Big Brothers Big Sisters is a national mentorship organization dedicated to pairing at-risk kids with adult volunteers. Eisenhower said Ketchikan’s local office supervised on average about 20 matches at a time.

“I’m extremely disappointed,” he said. “I do think it’s the most effective program for at-risk children. Having a consistent adult role model is crucial to many kids, so I really, really believe in the program… It’s just at this point the funding is a hurdle.”

Eisenhower also pointed to the lack of leadership in Ketchikan’s program, and even went so far as to blame himself for the closing.
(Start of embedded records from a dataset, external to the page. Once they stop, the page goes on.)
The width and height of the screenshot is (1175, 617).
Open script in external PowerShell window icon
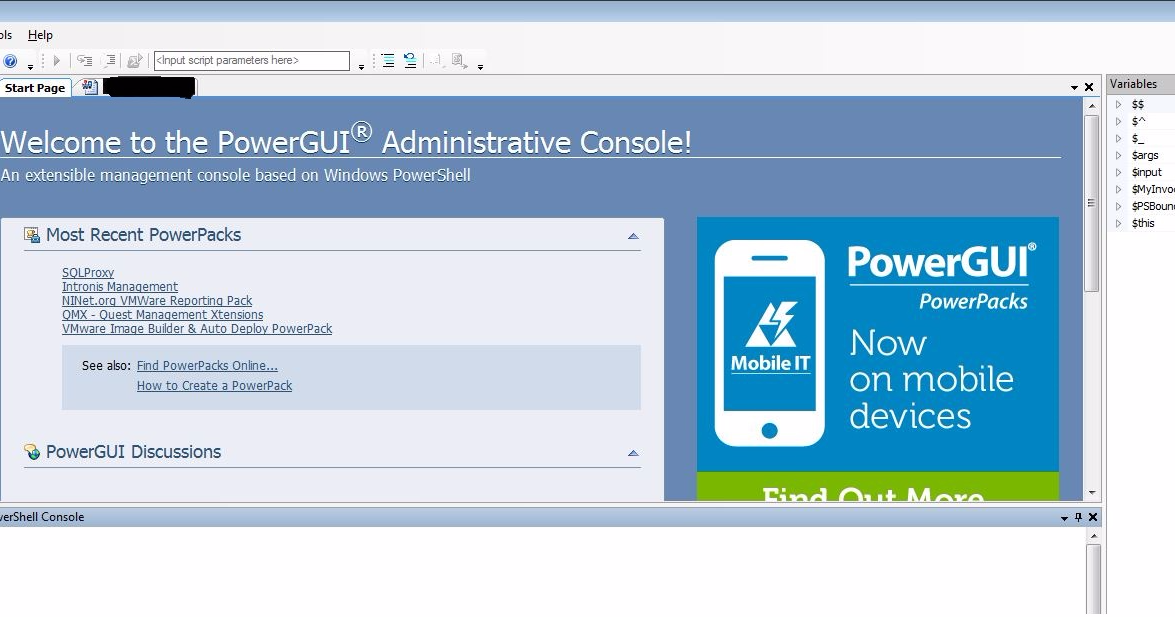[134, 60]
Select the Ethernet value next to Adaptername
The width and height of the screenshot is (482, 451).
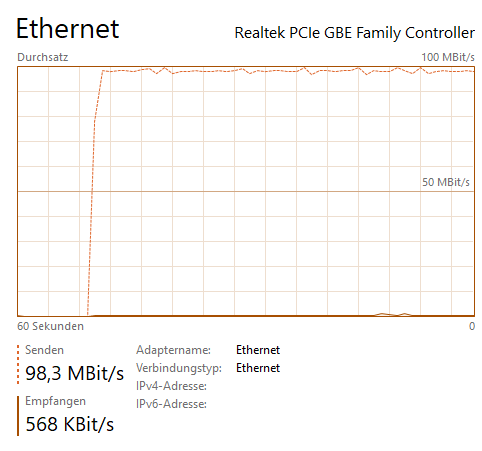[258, 350]
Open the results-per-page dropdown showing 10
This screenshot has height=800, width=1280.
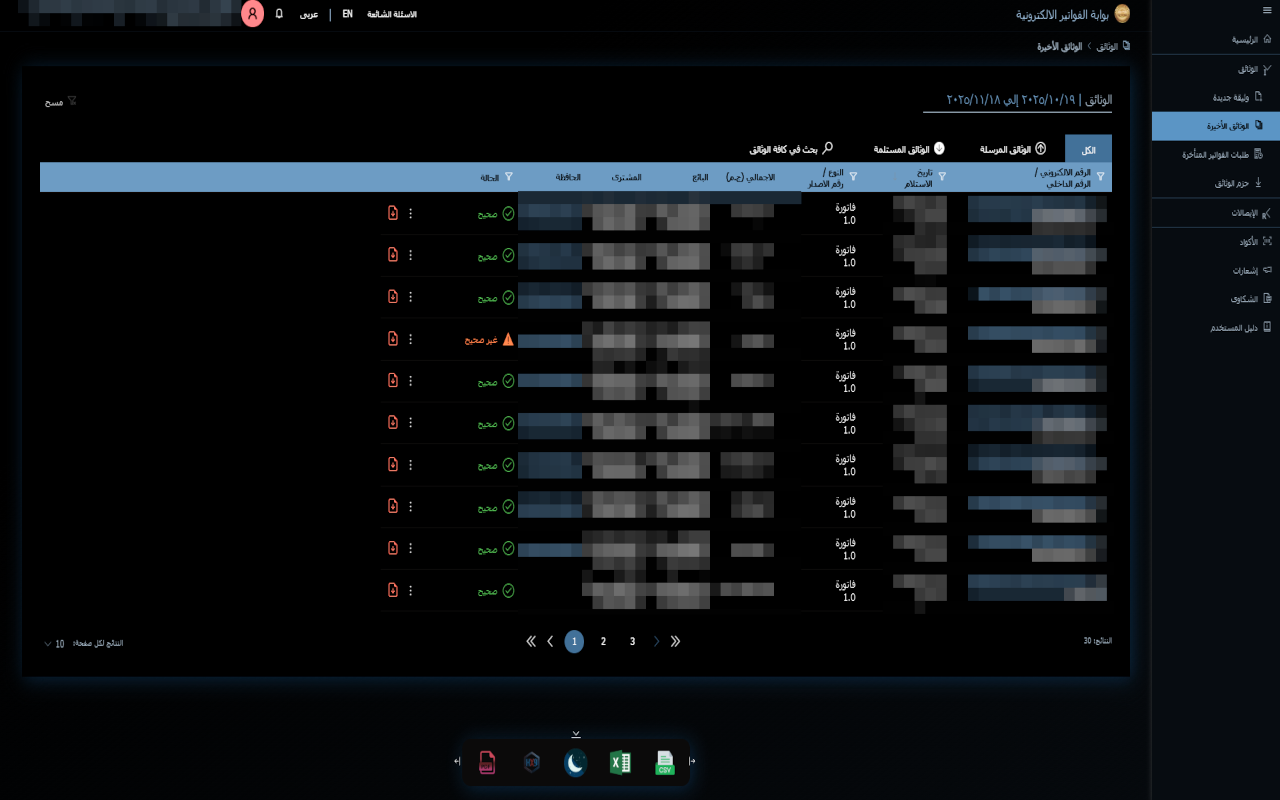point(54,643)
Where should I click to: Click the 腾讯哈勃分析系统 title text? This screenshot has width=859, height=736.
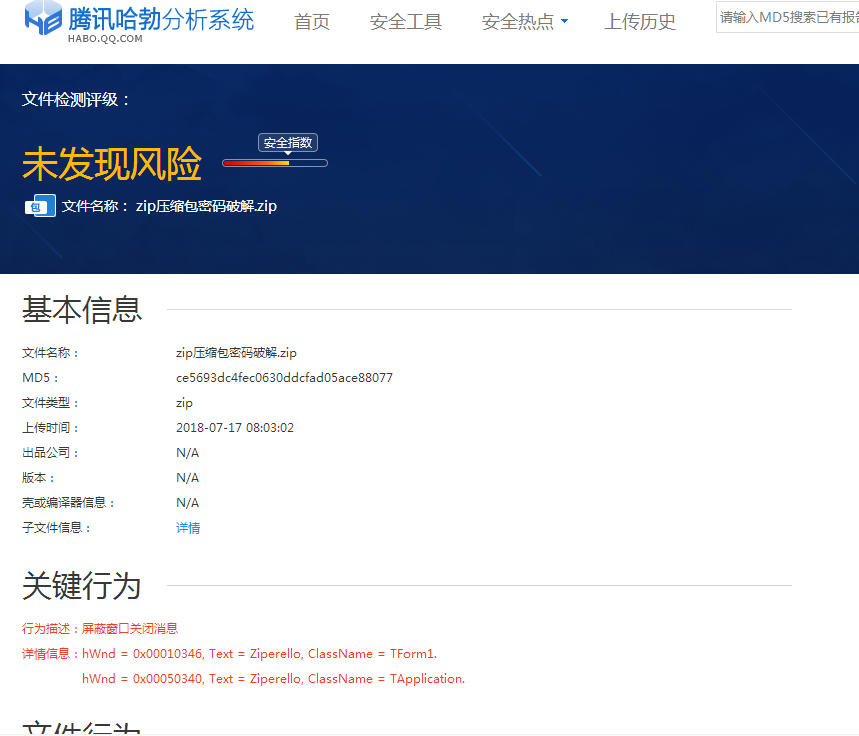click(161, 18)
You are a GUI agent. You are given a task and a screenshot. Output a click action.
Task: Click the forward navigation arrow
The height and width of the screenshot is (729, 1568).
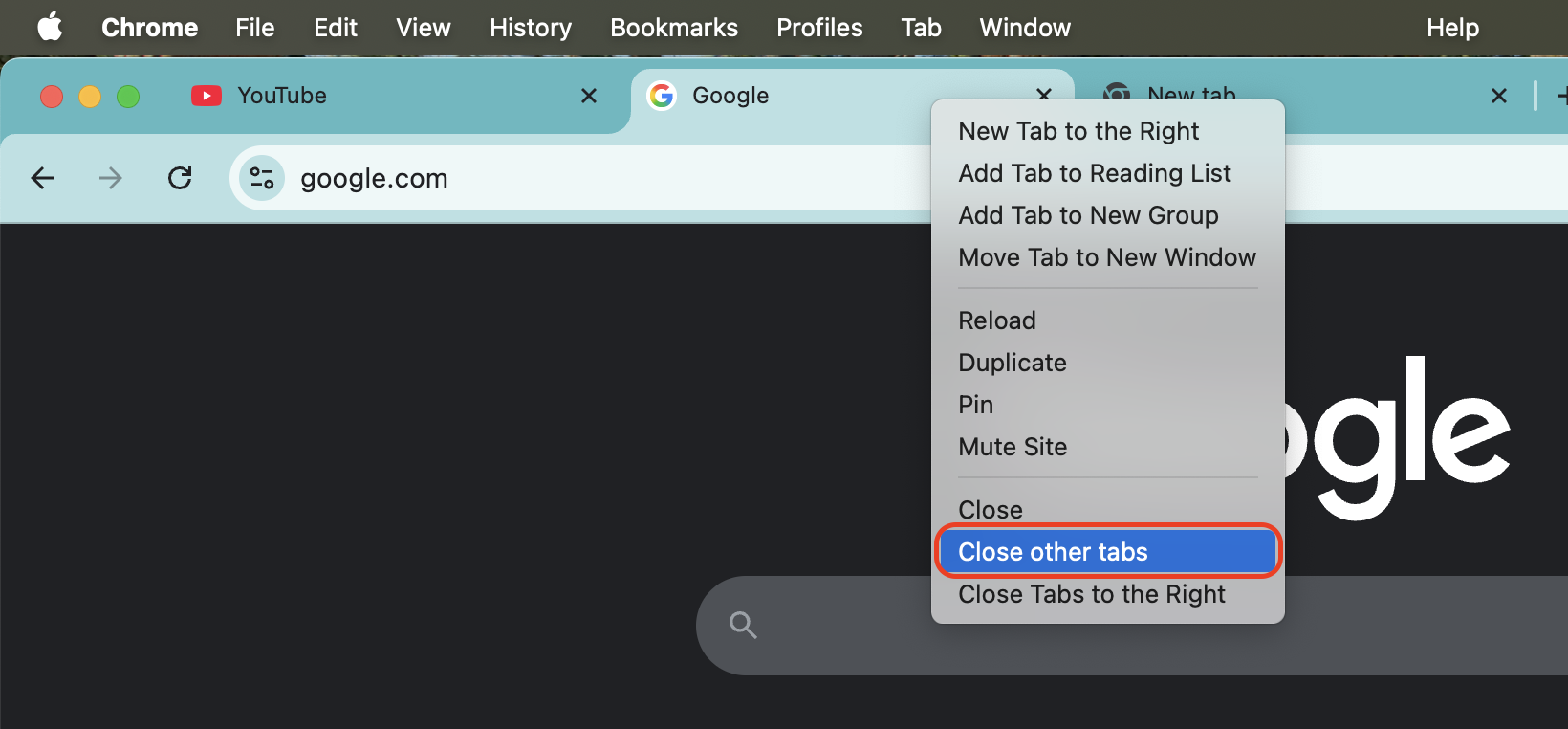click(111, 178)
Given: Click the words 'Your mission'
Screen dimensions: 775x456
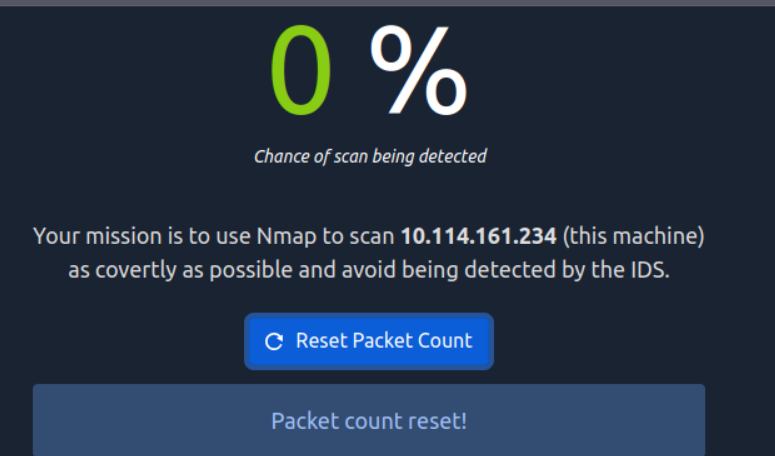Looking at the screenshot, I should pyautogui.click(x=97, y=236).
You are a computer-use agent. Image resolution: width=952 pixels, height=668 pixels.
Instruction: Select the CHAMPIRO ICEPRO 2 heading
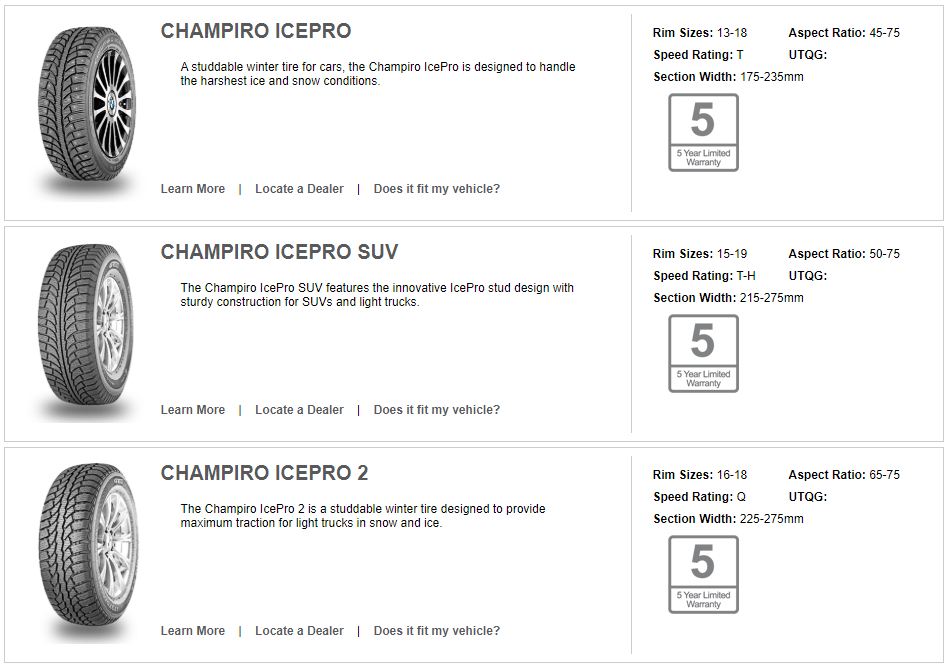tap(264, 473)
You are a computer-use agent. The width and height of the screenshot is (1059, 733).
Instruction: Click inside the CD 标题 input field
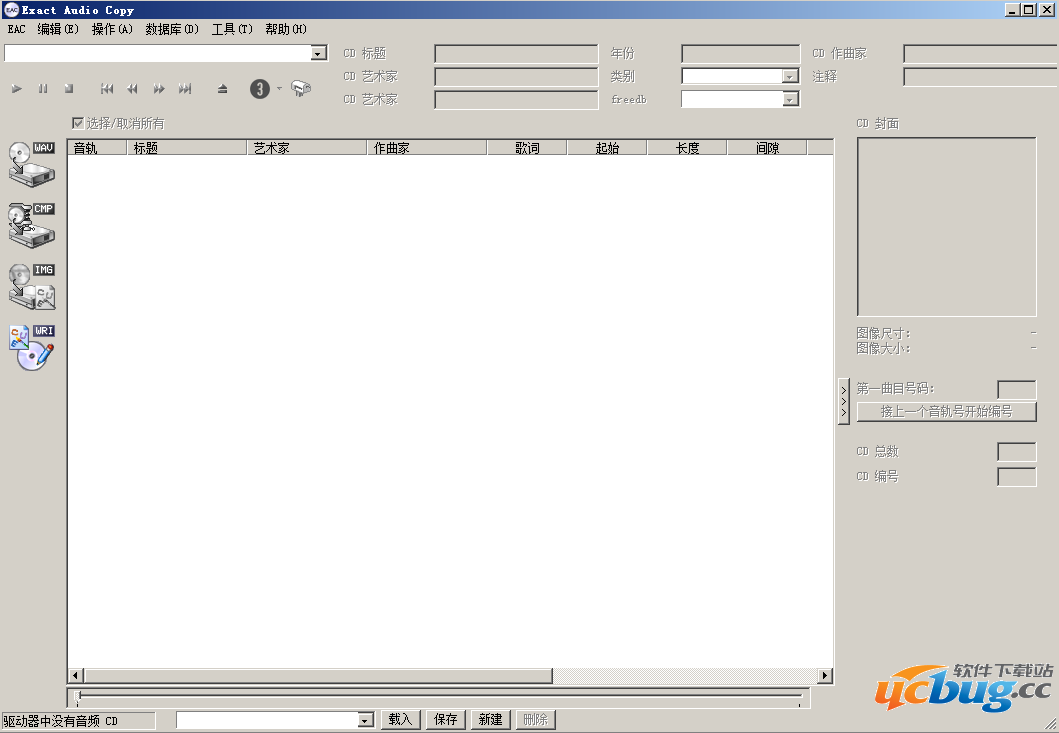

“I point to myself first, as a leader of an organization like this, to try to find innovative ways to make programs like this work,” he said. “Because there’s just too much at risk.”

Ketchikan’s Big Brothers Big Sisters program was unique, said Eisenhower. There wasn’t much of a pattern when it came to kids from different socioeconomic backgrounds, and he had noticed a trend of male “littles” – kids in the program – being matched with “big couples,” a situation in which a married couple takes on the mentorship role. Eisenhower said that no matter the pairing, mentorship plays a big role in the life of little brothers and little sisters.

“At the end of the day, children need role models and children need relationships,” he said.

Eisenhower said the decision to shut down the local office was made by the Big Brothers Big Sisters national board of directors, and that the local leadership council was not consulted. He does not know how current mentorship matches will be handled.

For now, though, Eisenhower plans to take steps to reopen the office.

“I am planning to convene a meeting of interested folks to discuss the possibility of submitting a revitalized plan to the state,” he said. “But it’ll require more – it’s gonna require more bigs and more donors, locally, it’s gonna probably require some more leadership on my part, and other people on the leadership council, as well as just having a strong director is just hugely important.”

Big Brothers Big Sisters has operated in Ketchikan since 2002.